To stay as close as possible to the design used by Derren Brown, a definitive template poster was designed containing all elements that would later be distributed as separate stimuli (figure 4.1 and 4.2 in Appendix B). Further, the selected stimuli were accurately designed to be as identical as possible between the two experimental conditions. The design and backgrounds of the posters remained untouched and only the independent variable changed between the conditions(Figure 1 Appendix B).

In the first experimental condition images of Lions, Trees, Airplanes and Sunsets were chosen as stimuli along with the slogan “Africa is Calling”. The slogan was predominantly distributed in Dutch. One stimulus contained the slogan in English and one in German. In the second experimental condition images of Elephants, Jeeps, African huts, Sunsets and the slogan “Africa Waits” were selected. Again this slogan appeared once in English. The number of posters were the same between the two experimental conditions with 15 Lions/Elephants, 15 Planes/Jeeps, 15 Trees/African huts, 15 Sunsets and 15 slogans. A total of 35 posters were printed in color on different sized high quality paper. These posters were placed at eye height along the entire route, outside as well as inside of the university buildings (see Appendix A).
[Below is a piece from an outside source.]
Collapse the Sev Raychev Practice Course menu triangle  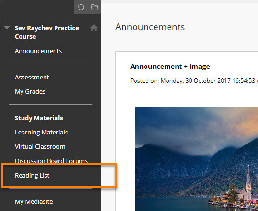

Care was taken to place the stimuli in a visible manner but not too obvious. By placing the stimuli behind windows of different office spaces of multiple buildings along the route, the illusion was created that these posters were put up by the office employees themselves. Two flip-over boards were discretely placed between floors with hand drawn images of lions and elephants respectively. As often as possible, the colorful stimuli were placed between black and white prints on bulletin boards and black and white stimuli between colorful ones to make them stand out more.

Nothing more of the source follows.